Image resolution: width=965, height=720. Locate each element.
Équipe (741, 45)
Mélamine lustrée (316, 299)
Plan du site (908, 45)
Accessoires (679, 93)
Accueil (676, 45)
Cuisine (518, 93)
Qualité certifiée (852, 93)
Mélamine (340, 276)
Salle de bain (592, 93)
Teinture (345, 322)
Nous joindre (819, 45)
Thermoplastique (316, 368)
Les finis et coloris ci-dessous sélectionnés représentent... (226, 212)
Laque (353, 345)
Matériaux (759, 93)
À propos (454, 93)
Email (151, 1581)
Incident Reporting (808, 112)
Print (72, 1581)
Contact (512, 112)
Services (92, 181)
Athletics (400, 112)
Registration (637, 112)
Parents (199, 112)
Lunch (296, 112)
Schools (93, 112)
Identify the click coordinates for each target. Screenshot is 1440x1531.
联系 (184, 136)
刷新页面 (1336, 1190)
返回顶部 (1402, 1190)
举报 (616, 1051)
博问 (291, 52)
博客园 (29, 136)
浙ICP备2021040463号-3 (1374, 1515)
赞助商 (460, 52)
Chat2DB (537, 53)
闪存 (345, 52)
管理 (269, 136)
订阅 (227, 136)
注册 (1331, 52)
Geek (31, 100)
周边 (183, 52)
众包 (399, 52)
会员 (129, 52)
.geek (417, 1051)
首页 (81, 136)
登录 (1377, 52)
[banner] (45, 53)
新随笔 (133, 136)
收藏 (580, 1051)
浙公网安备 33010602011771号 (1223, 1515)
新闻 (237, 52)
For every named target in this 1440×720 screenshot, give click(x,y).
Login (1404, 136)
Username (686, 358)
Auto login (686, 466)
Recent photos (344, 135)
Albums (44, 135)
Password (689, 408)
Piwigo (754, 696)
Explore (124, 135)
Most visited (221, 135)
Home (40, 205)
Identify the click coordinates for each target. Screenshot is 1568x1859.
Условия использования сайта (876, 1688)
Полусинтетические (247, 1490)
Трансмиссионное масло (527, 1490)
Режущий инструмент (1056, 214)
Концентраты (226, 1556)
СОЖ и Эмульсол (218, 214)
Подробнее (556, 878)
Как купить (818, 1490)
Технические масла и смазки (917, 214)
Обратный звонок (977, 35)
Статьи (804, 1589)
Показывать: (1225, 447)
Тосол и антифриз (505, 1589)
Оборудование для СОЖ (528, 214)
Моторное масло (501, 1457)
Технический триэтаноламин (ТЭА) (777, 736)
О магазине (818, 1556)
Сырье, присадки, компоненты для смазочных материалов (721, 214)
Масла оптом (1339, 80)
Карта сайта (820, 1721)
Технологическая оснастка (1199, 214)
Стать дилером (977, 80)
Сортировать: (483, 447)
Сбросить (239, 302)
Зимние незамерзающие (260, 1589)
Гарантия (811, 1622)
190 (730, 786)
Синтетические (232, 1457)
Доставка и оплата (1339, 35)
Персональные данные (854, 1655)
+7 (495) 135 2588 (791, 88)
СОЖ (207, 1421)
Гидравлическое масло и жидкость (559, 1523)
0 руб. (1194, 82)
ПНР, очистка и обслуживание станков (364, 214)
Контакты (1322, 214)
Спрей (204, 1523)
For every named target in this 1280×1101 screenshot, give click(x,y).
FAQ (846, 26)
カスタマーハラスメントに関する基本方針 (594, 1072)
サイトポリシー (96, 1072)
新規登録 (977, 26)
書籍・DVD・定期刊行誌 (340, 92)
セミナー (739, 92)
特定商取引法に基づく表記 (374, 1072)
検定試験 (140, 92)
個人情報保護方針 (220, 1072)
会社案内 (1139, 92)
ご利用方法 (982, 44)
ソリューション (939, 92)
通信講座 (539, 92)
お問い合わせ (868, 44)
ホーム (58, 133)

· · · · ·

-- WHAT TO PRODUCE --
Reproduce the data verbatim from the line containing "Гарантия (811, 1622)" up to and including the line containing "個人情報保護方針 (220, 1072)".

-- EXPECTED ANSWER --
Гарантия (811, 1622)
190 (730, 786)
Синтетические (232, 1457)
Доставка и оплата (1339, 35)
Персональные данные (854, 1655)
+7 (495) 135 2588 (791, 88)
СОЖ (207, 1421)
Гидравлическое масло и жидкость (559, 1523)
0 руб. (1194, 82)
ПНР, очистка и обслуживание станков (364, 214)
Контакты (1322, 214)
Спрей (204, 1523)
For every named target in this 1280×1101 screenshot, give click(x,y).
FAQ (846, 26)
カスタマーハラスメントに関する基本方針 (594, 1072)
サイトポリシー (96, 1072)
新規登録 (977, 26)
書籍・DVD・定期刊行誌 (340, 92)
セミナー (739, 92)
特定商取引法に基づく表記 (374, 1072)
検定試験 (140, 92)
個人情報保護方針 (220, 1072)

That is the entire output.